▸ WHAT YOU HAVE TO DO
The answer must consist of every line from the entries below that contains the word "computer".
:::
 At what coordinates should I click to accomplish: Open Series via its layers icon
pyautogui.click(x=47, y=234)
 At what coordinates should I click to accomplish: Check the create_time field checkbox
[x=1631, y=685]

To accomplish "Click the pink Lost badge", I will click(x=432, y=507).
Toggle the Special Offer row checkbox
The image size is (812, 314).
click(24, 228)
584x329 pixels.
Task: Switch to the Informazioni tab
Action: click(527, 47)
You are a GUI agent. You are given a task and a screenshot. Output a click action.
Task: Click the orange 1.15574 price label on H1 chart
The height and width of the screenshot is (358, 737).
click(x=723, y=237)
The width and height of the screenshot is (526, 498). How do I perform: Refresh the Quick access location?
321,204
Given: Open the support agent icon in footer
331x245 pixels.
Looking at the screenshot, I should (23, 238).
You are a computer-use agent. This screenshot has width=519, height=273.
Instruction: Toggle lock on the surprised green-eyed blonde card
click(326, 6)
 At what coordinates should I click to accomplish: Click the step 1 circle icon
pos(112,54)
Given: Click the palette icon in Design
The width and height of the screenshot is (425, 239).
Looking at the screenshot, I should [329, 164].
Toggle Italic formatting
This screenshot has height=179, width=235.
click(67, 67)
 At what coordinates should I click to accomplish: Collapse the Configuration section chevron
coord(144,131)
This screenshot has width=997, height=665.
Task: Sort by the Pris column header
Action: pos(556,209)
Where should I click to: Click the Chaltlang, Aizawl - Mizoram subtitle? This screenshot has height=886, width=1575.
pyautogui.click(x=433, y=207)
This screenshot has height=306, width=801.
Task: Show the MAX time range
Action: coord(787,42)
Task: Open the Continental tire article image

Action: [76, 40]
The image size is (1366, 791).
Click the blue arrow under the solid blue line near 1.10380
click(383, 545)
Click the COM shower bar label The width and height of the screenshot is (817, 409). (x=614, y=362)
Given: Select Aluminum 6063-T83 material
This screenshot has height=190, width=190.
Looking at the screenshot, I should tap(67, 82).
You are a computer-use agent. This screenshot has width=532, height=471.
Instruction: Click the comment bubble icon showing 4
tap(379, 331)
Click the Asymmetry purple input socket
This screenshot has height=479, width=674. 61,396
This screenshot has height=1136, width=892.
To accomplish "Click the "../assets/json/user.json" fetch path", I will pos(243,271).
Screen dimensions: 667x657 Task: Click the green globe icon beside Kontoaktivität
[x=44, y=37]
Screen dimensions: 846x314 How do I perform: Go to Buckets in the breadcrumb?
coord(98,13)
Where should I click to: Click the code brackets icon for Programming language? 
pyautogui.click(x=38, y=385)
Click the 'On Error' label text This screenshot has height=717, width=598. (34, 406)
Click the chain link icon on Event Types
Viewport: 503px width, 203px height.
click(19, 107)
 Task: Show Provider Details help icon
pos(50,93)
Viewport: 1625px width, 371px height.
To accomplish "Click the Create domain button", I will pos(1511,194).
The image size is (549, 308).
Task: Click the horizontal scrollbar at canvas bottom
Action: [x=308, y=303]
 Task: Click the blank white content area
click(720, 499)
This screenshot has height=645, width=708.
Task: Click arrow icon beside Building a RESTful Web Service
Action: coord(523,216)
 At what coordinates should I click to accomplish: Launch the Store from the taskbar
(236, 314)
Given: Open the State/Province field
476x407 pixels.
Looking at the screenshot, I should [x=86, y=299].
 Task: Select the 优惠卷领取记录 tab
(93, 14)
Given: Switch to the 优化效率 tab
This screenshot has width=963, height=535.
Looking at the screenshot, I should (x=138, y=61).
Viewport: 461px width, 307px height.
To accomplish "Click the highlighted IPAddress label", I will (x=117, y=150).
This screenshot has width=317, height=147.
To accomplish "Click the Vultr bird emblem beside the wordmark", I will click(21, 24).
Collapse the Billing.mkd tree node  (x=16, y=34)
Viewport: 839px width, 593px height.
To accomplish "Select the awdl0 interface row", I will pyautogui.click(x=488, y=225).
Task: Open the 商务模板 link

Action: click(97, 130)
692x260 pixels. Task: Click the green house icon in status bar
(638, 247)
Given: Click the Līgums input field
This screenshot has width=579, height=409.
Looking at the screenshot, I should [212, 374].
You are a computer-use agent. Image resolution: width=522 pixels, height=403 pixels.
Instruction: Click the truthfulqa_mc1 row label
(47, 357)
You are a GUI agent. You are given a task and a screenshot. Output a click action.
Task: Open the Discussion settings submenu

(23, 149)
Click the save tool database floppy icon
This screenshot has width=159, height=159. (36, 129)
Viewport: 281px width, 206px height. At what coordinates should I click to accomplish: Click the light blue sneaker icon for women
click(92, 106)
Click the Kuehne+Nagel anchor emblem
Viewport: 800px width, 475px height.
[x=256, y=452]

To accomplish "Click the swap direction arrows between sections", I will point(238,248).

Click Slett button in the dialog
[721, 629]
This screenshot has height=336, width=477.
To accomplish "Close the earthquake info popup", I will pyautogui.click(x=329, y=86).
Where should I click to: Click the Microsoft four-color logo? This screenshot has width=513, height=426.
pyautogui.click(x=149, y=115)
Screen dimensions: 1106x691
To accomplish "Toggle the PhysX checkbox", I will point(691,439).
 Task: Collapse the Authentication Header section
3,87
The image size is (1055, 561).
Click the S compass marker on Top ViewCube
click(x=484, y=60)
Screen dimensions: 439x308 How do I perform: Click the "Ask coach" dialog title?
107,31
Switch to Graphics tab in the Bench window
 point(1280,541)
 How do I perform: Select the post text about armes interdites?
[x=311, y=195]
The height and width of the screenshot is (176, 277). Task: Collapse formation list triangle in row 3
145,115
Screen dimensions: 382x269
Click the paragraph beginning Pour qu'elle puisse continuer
:::
▸ WRITTEN SOLUTION
You are a computer-use agent. This screenshot has width=519, height=273.
You are a computer-use agent. This screenshot has width=532, height=471.
You are a computer-use agent. Image resolution: width=522 pixels, height=403 pixels.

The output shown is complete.